## [INSTRUCTION]
Reproduce the data below word for word, omitting the pictures.

☆ ☆ ☆

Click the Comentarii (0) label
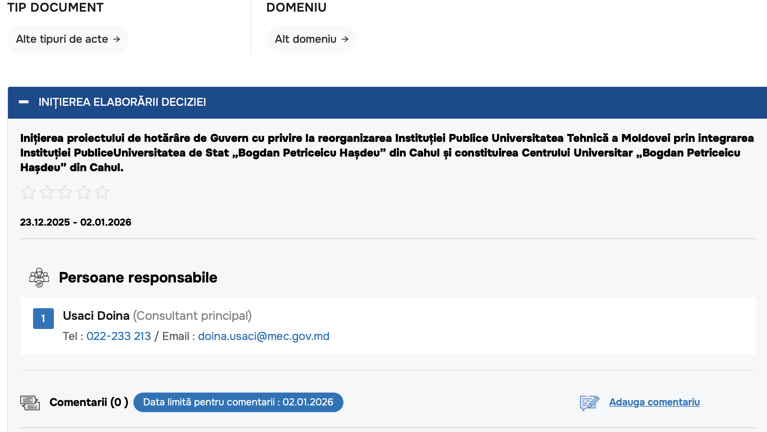This screenshot has height=432, width=767. (x=89, y=402)
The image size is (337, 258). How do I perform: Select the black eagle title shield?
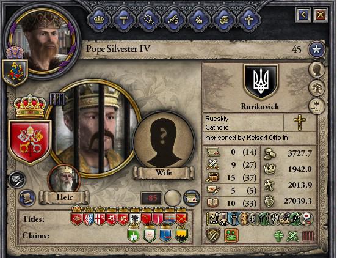click(135, 219)
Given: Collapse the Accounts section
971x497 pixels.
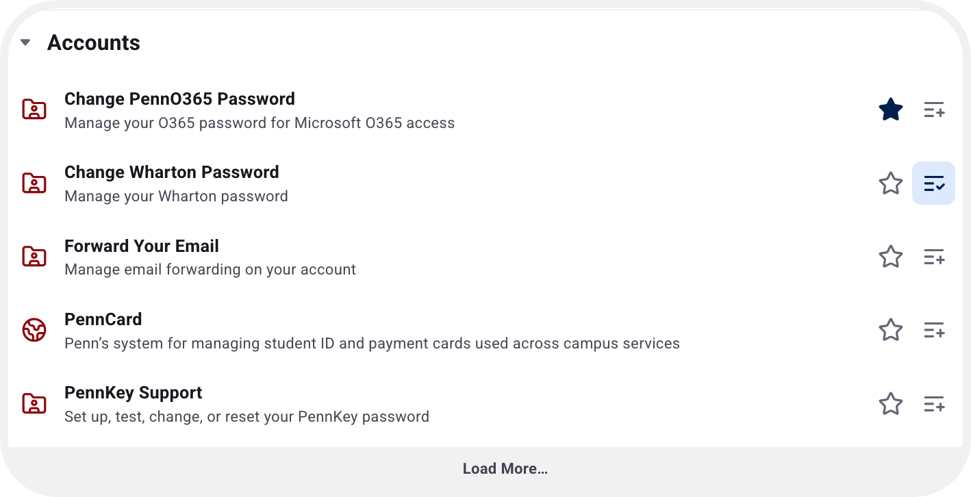Looking at the screenshot, I should [x=26, y=42].
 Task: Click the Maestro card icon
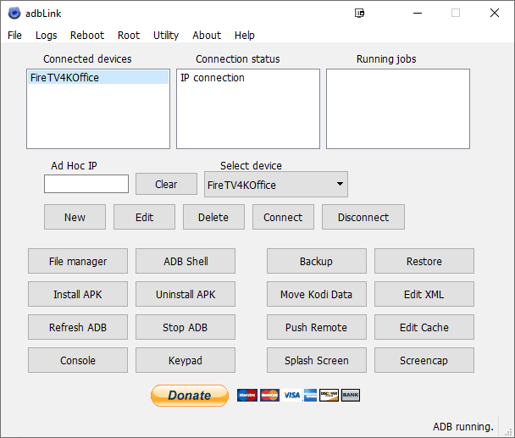pyautogui.click(x=246, y=395)
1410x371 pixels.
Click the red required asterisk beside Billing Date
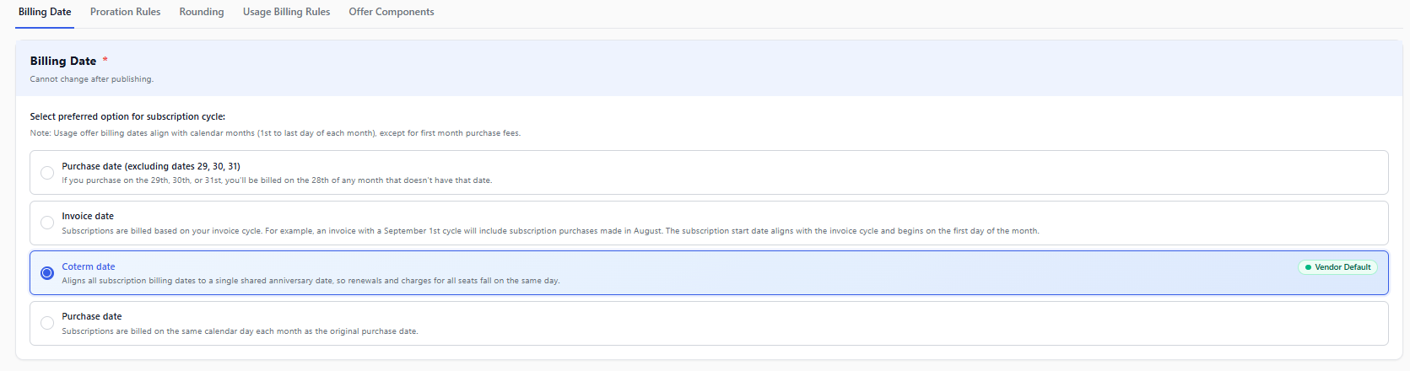pyautogui.click(x=105, y=60)
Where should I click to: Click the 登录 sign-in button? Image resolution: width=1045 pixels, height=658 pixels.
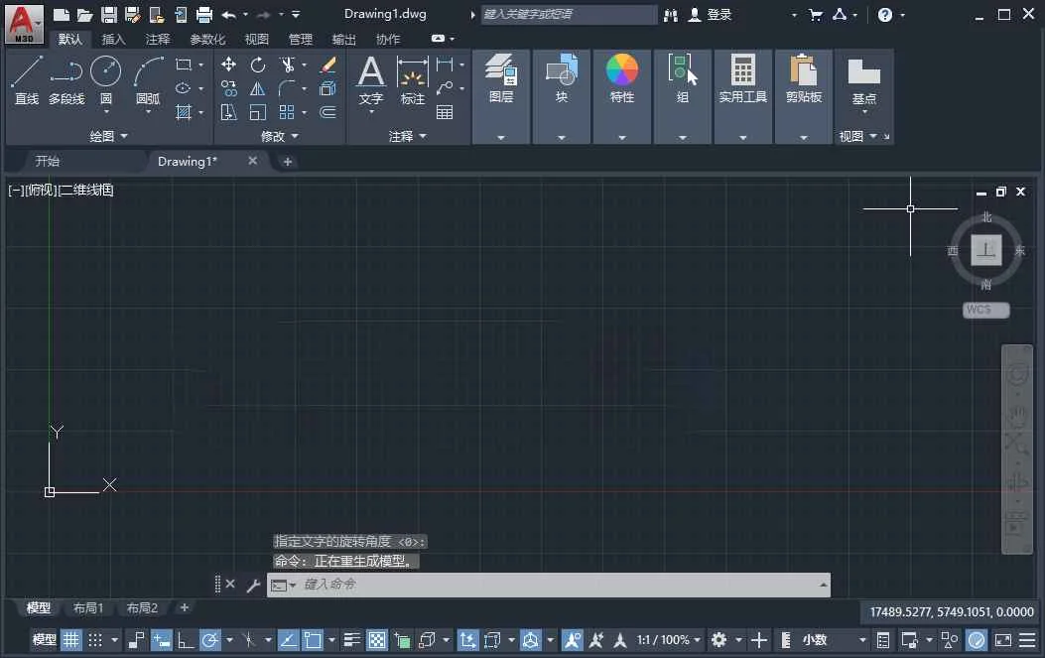(711, 14)
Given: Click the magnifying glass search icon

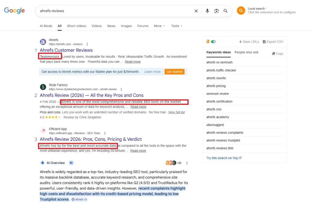Looking at the screenshot, I should point(225,11).
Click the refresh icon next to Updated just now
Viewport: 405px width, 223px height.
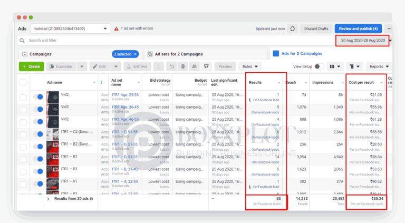tap(293, 28)
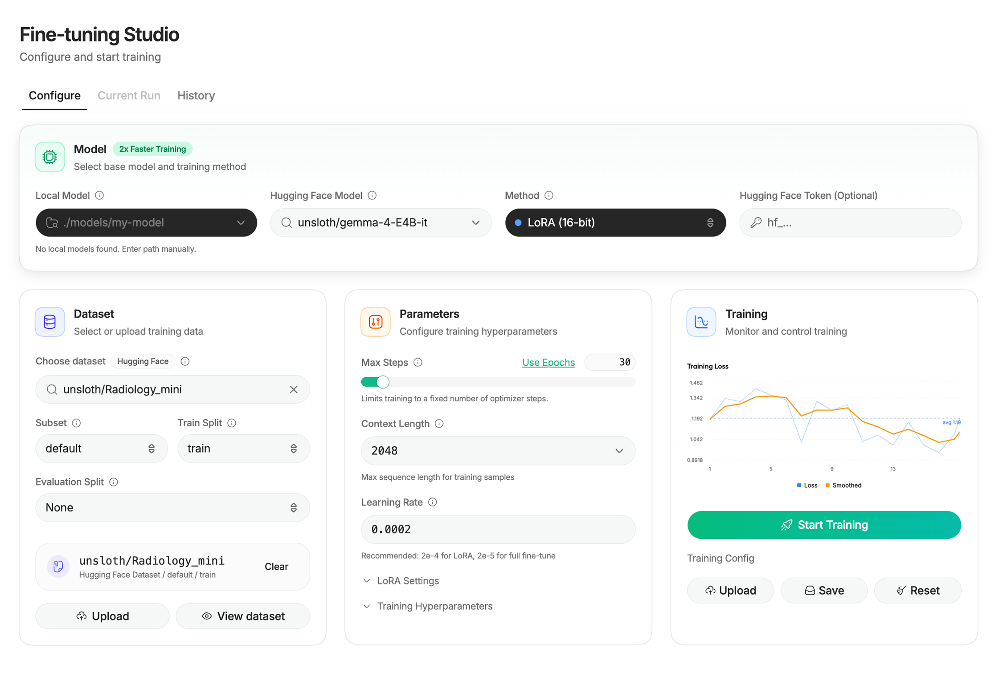Click the Start Training button
The height and width of the screenshot is (677, 1007).
(x=824, y=525)
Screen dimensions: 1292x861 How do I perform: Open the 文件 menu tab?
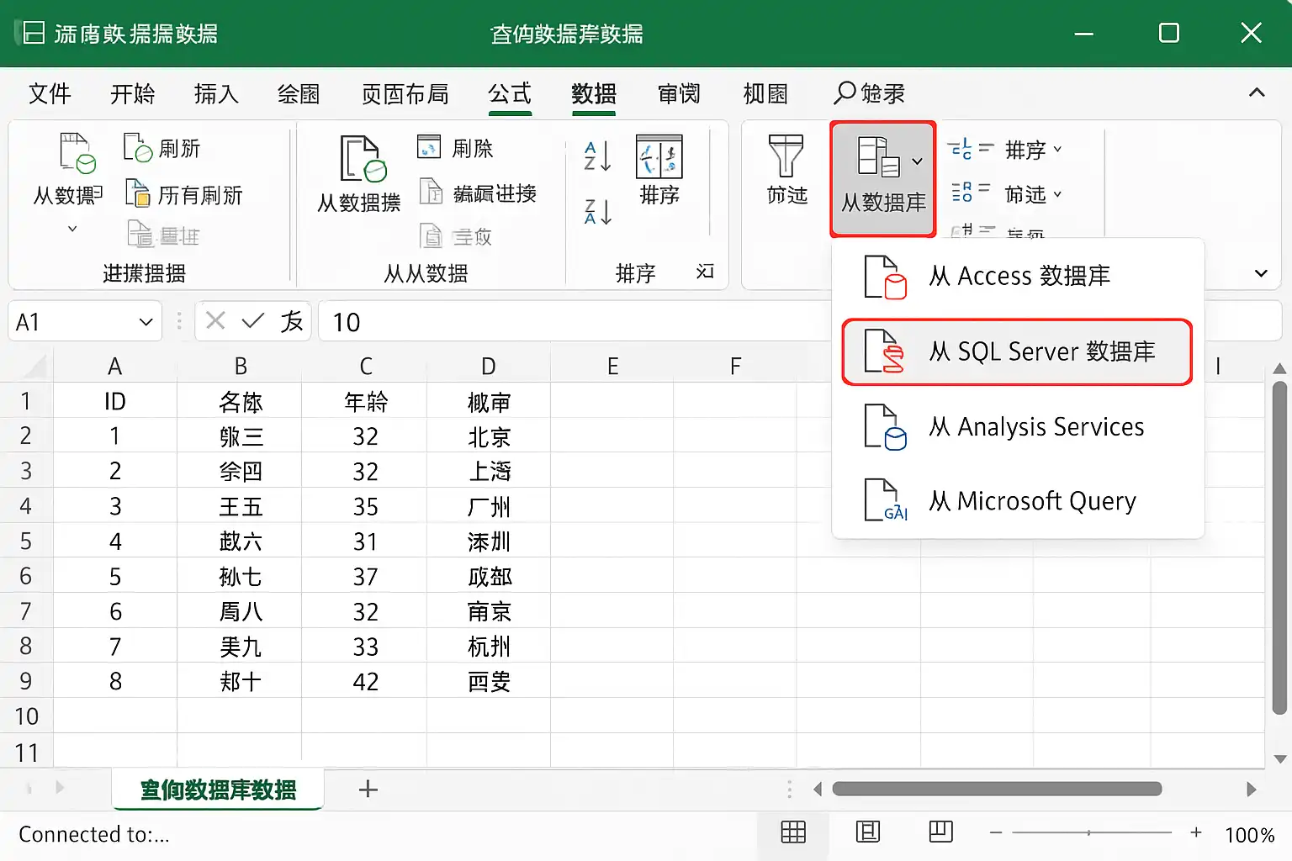[50, 93]
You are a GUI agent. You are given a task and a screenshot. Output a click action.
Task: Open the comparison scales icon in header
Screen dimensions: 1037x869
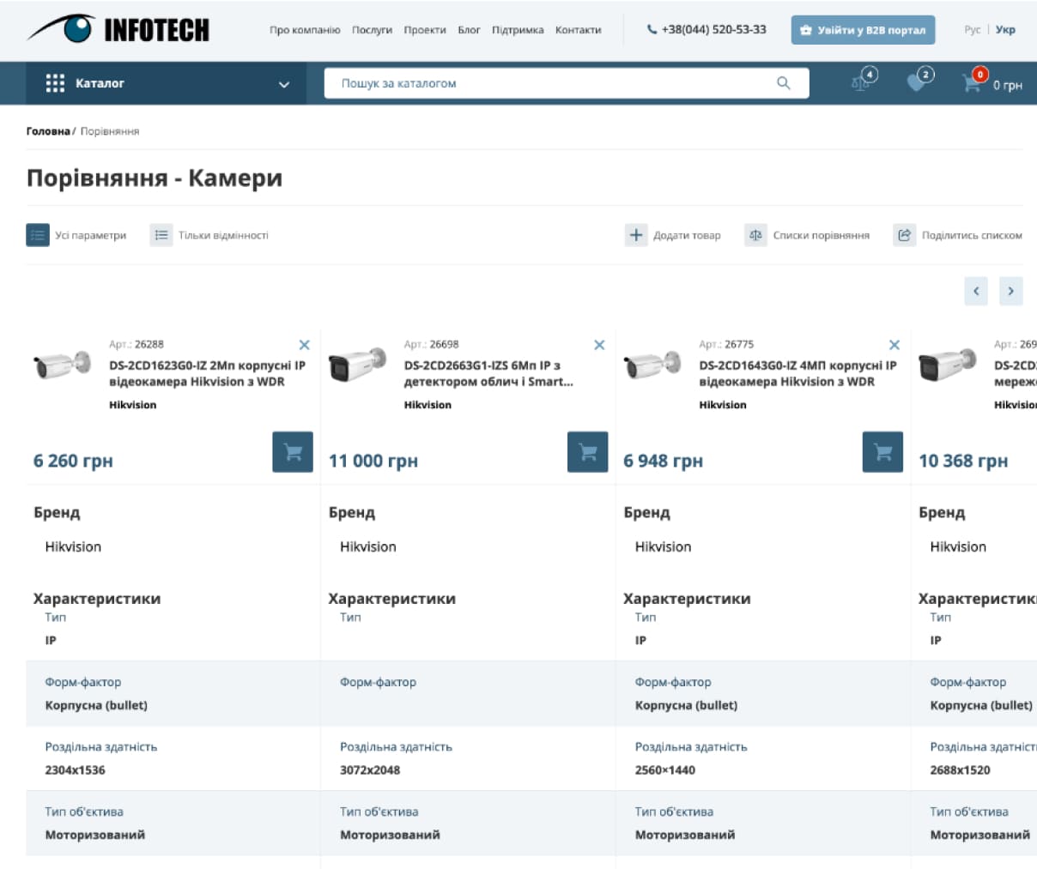point(862,82)

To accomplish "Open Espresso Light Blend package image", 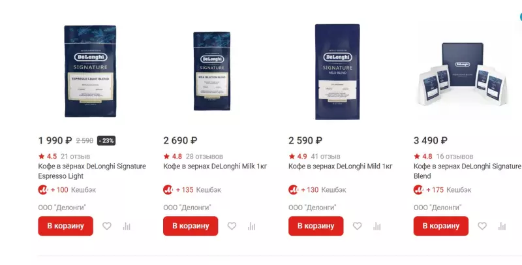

☆ ☆ ☆

## [REPLY]
Click the Comentarii (0) label
This screenshot has height=432, width=767. (x=89, y=402)
The image size is (337, 258). How do I perform: Select the black eagle title shield?
click(135, 219)
Given: Collapse the Accounts section
971x497 pixels.
Looking at the screenshot, I should [x=26, y=42].
 Task: Click the Maestro card icon
pyautogui.click(x=246, y=395)
1410x371 pixels.
Click the red required asterisk beside Billing Date
pyautogui.click(x=105, y=60)
Where should I click to: Click the 登录 sign-in button? Image resolution: width=1045 pixels, height=658 pixels.
(711, 14)
Given: Click the magnifying glass search icon

Looking at the screenshot, I should point(225,11).
Click the refresh icon next to Updated just now
Viewport: 405px width, 223px height.
tap(293, 28)
Click the Start Training button
The height and width of the screenshot is (677, 1007).
(x=824, y=525)
Screen dimensions: 1292x861 How do I perform: Open the 文件 menu tab?
[50, 93]
You are a GUI agent. You are given a task and a screenshot. Output a click action.
Task: Open the comparison scales icon in header
Screen dimensions: 1037x869
point(862,82)

To accomplish "Open Espresso Light Blend package image", 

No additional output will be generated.